Could you reproduce, word for word, everything below from the line containing "Toggle dark mode" down to the line containing "The width and height of the screenshot is (714, 812).", with both of those lines included and no others?

[Excerpted data]
--- START ---

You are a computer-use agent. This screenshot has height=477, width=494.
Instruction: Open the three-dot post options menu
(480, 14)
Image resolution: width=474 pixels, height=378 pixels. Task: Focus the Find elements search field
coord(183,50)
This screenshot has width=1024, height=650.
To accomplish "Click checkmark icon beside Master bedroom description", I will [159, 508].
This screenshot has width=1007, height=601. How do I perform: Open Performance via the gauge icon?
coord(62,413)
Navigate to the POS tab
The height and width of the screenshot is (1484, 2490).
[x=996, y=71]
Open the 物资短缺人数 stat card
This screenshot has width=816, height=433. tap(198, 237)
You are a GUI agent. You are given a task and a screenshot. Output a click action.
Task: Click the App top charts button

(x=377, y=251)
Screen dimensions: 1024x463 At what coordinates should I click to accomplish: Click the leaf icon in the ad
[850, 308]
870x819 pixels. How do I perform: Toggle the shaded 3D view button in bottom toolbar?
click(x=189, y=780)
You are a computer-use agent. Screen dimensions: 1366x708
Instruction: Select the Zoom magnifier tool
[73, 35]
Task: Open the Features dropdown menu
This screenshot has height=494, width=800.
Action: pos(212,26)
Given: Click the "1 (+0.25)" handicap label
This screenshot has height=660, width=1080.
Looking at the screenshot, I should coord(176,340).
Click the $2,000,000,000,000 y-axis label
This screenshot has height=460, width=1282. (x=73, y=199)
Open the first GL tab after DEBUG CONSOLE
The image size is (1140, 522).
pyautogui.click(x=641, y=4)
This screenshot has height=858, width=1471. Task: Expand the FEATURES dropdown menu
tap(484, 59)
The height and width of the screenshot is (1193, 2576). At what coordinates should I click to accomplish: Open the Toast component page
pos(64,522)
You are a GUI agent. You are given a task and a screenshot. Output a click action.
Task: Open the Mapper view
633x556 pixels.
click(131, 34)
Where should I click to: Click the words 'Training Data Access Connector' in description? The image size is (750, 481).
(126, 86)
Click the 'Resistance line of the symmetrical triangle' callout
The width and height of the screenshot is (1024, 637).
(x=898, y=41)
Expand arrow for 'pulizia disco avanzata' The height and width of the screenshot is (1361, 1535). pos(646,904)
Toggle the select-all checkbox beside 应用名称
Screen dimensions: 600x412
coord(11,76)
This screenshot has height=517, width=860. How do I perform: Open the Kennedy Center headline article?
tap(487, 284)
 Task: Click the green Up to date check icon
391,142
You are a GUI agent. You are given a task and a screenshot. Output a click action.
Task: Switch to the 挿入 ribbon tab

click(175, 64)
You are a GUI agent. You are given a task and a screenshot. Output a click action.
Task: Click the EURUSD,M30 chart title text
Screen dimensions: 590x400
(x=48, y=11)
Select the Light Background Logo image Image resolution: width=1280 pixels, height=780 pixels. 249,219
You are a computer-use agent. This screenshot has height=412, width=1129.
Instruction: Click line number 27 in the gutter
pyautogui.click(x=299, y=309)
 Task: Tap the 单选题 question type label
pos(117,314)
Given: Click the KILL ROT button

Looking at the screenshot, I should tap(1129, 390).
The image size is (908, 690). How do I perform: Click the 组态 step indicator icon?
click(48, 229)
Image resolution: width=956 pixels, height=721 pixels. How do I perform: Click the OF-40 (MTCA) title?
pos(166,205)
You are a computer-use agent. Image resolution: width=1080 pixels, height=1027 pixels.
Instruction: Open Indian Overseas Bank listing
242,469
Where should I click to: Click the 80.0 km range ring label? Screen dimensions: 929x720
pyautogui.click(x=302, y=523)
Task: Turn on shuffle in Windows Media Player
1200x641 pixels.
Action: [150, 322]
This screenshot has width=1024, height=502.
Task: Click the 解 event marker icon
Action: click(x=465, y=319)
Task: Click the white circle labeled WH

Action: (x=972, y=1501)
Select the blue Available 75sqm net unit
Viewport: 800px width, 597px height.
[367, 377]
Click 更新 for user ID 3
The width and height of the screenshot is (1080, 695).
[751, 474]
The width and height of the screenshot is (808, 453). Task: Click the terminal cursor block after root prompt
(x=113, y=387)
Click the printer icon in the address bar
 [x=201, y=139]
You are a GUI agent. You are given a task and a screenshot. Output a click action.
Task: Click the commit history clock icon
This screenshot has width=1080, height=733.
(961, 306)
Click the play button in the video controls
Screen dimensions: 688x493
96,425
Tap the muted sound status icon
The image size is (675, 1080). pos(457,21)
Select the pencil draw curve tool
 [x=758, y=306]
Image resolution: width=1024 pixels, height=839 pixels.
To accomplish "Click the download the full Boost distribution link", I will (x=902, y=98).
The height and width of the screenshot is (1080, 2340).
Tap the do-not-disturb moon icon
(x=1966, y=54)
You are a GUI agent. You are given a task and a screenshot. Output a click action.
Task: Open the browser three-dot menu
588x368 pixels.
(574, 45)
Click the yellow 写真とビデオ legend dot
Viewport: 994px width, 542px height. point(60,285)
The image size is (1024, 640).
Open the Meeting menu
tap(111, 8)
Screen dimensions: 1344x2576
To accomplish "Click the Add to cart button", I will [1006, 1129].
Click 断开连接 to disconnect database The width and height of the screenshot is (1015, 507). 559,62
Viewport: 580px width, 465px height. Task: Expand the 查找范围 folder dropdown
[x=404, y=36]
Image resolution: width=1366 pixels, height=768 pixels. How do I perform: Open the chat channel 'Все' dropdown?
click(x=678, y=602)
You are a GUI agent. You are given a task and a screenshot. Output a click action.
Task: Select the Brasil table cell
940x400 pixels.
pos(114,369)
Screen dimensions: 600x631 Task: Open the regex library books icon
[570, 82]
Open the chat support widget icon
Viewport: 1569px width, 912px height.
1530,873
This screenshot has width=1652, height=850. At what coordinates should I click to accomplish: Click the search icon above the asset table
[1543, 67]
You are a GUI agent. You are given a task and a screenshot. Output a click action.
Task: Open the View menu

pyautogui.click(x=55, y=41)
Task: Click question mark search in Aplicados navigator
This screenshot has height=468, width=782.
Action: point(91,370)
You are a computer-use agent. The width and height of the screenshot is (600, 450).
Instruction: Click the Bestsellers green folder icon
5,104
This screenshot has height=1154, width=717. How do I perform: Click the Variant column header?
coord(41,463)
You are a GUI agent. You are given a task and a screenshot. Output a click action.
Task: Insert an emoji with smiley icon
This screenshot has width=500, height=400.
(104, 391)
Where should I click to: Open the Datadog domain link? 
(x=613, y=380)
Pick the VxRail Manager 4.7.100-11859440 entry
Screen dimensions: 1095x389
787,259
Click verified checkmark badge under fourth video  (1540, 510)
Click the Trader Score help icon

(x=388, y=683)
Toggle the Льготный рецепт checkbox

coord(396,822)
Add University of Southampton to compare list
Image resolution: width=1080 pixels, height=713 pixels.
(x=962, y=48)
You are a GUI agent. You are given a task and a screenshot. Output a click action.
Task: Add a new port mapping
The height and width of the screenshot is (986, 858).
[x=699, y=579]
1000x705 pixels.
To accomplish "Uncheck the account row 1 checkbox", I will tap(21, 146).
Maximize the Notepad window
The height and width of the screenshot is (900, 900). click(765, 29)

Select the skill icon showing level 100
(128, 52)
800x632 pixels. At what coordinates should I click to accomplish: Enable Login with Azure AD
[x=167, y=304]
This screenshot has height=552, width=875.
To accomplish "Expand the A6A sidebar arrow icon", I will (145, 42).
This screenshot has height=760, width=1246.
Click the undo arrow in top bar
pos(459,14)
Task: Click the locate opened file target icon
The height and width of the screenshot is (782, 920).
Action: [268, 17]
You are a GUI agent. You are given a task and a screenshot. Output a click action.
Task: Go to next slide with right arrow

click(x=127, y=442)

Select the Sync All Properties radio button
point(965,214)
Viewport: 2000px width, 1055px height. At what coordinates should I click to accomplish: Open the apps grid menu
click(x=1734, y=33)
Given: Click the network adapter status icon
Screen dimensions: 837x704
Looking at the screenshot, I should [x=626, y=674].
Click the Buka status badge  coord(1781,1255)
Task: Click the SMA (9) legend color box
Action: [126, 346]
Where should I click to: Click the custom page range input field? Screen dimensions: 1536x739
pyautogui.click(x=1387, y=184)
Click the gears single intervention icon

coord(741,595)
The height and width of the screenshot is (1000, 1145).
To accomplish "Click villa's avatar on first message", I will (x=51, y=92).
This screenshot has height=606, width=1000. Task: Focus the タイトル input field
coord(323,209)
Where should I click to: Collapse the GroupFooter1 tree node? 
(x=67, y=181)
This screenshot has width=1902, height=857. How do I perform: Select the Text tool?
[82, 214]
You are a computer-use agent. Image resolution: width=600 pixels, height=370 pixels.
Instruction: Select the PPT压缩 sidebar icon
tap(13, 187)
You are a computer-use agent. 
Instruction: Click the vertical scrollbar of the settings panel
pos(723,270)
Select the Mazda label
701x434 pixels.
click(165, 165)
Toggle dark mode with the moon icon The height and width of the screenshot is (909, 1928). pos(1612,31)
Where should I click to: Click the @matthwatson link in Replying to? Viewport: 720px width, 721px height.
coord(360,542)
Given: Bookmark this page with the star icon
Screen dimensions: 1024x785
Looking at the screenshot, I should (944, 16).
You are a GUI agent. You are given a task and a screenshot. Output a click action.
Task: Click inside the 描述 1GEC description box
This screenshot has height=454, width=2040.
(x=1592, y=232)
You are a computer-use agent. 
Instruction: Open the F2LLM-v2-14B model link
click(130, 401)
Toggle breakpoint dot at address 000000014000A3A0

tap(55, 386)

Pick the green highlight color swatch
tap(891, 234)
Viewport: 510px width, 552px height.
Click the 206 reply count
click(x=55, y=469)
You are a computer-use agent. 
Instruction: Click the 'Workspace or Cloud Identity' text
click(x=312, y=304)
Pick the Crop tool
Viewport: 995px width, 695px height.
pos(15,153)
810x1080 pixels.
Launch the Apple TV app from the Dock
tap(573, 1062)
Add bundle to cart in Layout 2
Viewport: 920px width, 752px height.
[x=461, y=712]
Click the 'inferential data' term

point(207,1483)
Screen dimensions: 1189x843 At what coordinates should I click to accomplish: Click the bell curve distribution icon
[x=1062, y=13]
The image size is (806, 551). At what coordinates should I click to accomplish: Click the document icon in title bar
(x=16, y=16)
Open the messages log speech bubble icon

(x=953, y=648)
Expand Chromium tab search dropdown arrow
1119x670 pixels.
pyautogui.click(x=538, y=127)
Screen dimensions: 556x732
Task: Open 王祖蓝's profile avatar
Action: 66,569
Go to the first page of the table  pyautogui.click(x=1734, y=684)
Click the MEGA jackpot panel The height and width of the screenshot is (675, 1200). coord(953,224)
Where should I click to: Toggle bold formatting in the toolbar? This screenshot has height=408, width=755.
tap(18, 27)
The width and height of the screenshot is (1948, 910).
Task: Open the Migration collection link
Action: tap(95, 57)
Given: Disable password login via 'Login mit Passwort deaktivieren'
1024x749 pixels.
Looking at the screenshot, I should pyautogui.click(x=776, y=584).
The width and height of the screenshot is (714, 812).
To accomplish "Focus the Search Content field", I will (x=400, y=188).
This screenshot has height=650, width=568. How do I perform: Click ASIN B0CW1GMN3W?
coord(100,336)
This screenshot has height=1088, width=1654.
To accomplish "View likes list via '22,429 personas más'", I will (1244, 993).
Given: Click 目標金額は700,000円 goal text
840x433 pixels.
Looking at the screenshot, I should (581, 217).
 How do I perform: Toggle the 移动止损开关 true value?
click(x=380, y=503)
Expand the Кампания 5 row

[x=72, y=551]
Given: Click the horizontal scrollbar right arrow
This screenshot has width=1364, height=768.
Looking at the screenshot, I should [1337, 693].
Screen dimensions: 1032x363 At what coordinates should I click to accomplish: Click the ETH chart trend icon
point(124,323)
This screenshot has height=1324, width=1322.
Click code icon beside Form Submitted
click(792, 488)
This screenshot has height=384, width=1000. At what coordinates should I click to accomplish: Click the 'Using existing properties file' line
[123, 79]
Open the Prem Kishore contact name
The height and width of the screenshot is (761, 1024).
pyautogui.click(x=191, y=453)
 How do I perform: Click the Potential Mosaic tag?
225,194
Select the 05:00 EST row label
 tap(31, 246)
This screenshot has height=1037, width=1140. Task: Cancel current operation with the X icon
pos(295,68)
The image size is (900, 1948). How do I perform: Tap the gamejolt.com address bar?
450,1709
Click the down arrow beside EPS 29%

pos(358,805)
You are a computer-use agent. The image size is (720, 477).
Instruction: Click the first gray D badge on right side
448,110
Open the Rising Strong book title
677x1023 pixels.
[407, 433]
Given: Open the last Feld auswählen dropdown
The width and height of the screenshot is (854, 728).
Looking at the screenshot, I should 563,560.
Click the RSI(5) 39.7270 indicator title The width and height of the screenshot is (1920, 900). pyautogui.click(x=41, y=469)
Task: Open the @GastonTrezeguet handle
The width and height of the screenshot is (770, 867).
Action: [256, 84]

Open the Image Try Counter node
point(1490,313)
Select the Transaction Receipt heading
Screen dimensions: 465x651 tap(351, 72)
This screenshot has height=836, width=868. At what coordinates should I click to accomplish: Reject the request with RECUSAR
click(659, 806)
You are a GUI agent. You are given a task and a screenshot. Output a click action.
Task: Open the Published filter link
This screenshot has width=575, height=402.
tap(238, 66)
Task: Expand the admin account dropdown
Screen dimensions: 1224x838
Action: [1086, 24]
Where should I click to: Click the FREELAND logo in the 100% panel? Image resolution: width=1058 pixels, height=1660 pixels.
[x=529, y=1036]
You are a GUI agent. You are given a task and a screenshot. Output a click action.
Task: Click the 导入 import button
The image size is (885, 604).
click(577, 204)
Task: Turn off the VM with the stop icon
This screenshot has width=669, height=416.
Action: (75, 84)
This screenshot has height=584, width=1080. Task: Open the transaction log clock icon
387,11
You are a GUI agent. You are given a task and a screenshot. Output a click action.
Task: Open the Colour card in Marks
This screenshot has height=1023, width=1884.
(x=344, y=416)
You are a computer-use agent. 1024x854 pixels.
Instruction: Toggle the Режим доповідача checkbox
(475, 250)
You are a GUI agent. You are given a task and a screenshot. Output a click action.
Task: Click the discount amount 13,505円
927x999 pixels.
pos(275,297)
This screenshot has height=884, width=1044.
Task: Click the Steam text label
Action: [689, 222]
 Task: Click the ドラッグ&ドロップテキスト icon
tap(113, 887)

--- END ---

[Exercise answer]
Toggle dark mode with the moon icon The height and width of the screenshot is (909, 1928). pos(1612,31)
Where should I click to: Click the @matthwatson link in Replying to? Viewport: 720px width, 721px height.
coord(360,542)
Given: Bookmark this page with the star icon
Screen dimensions: 1024x785
Looking at the screenshot, I should (944, 16).
You are a GUI agent. You are given a task and a screenshot. Output a click action.
Task: Click inside the 描述 1GEC description box
This screenshot has height=454, width=2040.
(x=1592, y=232)
You are a computer-use agent. 
Instruction: Open the F2LLM-v2-14B model link
click(130, 401)
Toggle breakpoint dot at address 000000014000A3A0

tap(55, 386)

Pick the green highlight color swatch
tap(891, 234)
Viewport: 510px width, 552px height.
Click the 206 reply count
click(x=55, y=469)
You are a computer-use agent. 
Instruction: Click the 'Workspace or Cloud Identity' text
click(x=312, y=304)
Pick the Crop tool
Viewport: 995px width, 695px height.
pos(15,153)
810x1080 pixels.
Launch the Apple TV app from the Dock
tap(573, 1062)
Add bundle to cart in Layout 2
Viewport: 920px width, 752px height.
[x=461, y=712]
Click the 'inferential data' term

point(207,1483)
Screen dimensions: 1189x843 At what coordinates should I click to accomplish: Click the bell curve distribution icon
[x=1062, y=13]
The image size is (806, 551). At what coordinates should I click to accomplish: Click the document icon in title bar
(x=16, y=16)
Open the messages log speech bubble icon

(x=953, y=648)
Expand Chromium tab search dropdown arrow
1119x670 pixels.
pyautogui.click(x=538, y=127)
Screen dimensions: 556x732
Task: Open 王祖蓝's profile avatar
Action: 66,569
Go to the first page of the table  pyautogui.click(x=1734, y=684)
Click the MEGA jackpot panel The height and width of the screenshot is (675, 1200). coord(953,224)
Where should I click to: Toggle bold formatting in the toolbar? This screenshot has height=408, width=755.
tap(18, 27)
The width and height of the screenshot is (1948, 910).
Task: Open the Migration collection link
Action: tap(95, 57)
Given: Disable password login via 'Login mit Passwort deaktivieren'
1024x749 pixels.
Looking at the screenshot, I should pyautogui.click(x=776, y=584).
The width and height of the screenshot is (714, 812).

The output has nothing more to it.